A Novel Technique for Estimating and Correcting Cross-Scatter in Dual-Source CBCT
W Giles1*, J Bowsher1,2, H Li1, F Yin1,2, (1) Medical Physics Graduate Program, Duke University, Durham, NC, (2) Duke University Medical Center, Durham, NCTU-A-213CD-4 Tuesday 8:00:00 AM - 9:55:00 AM Room: 213CD
Purpose: Dual-source CBCT may provide several advantages over current on-board 3D localization techniques; however, dual-source CBCT suffers greatly from cross-scatter. A novel technique was developed that includes sampling the cross-scatter only projections (CSPs) during data acquisition and using the CSPs for scatter correction.
Methods: Cross-scatter only projections (CSPs) were acquired by firing a single x-ray tube every N degrees. N was determined based on estimating the angular Nyquist frequency of the cross-scatter distribution for three different anatomic sites (head and neck, lung, pelvis) using an anthropomorphic phantom. The Nyquist frequency was estimated by calculating the divergence of angular frequency spectra of rotating phantoms from the noise band created with stationary phantoms. The sampling requirements were empirically verified by varying N and comparing interpolated CSPs with measured CSPs at every projection angle. To correct for cross-scatter, the CSPs were low-pass filtered, then interpolated across projection angle, and then subtracted from the projections.
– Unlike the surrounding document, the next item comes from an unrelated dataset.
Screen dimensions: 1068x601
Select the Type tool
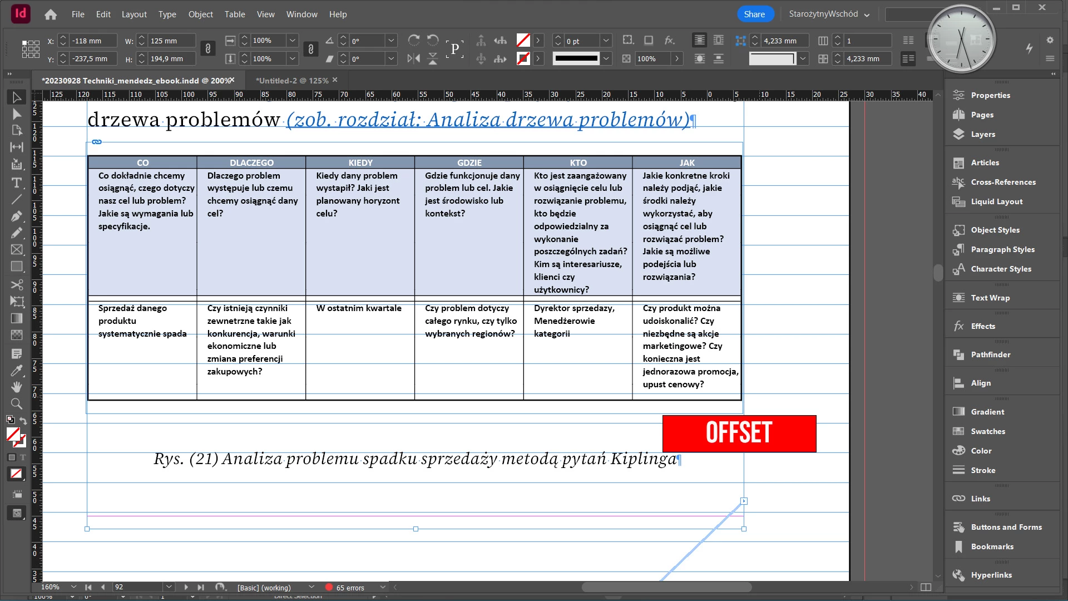pyautogui.click(x=17, y=183)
The effects of the correction on contrast and contrast-to-noise ratio (CNR) in reconstructed images were evaluated on an equal-dose basis relative to acquisitions with no cross-scatter present.
Results: Approximately the same Nyquist frequency was estimated for all three anatomical sites, 0.035-0.042 cycles per degree, corresponding to somewhat less than 1 sample every 10 degrees. The percent contrast reduction, averaged over several contrast inserts, was 16.4% and 4.5% in the uncorrected and corrected images. CNR was reduced by 19.5% and 13.6%.
Conclusions: For the phantom studied, the cross-scatter Nyquist sampling requirement was insensitive to anatomic site. The scatter correction mitigated cross-scatter and CNR degradations relative to cross-scatter-free acquisition, improving both contrast and CNR as compared to uncorrected images reconstructed from cross-scatter-inclusive dual-source acquisition.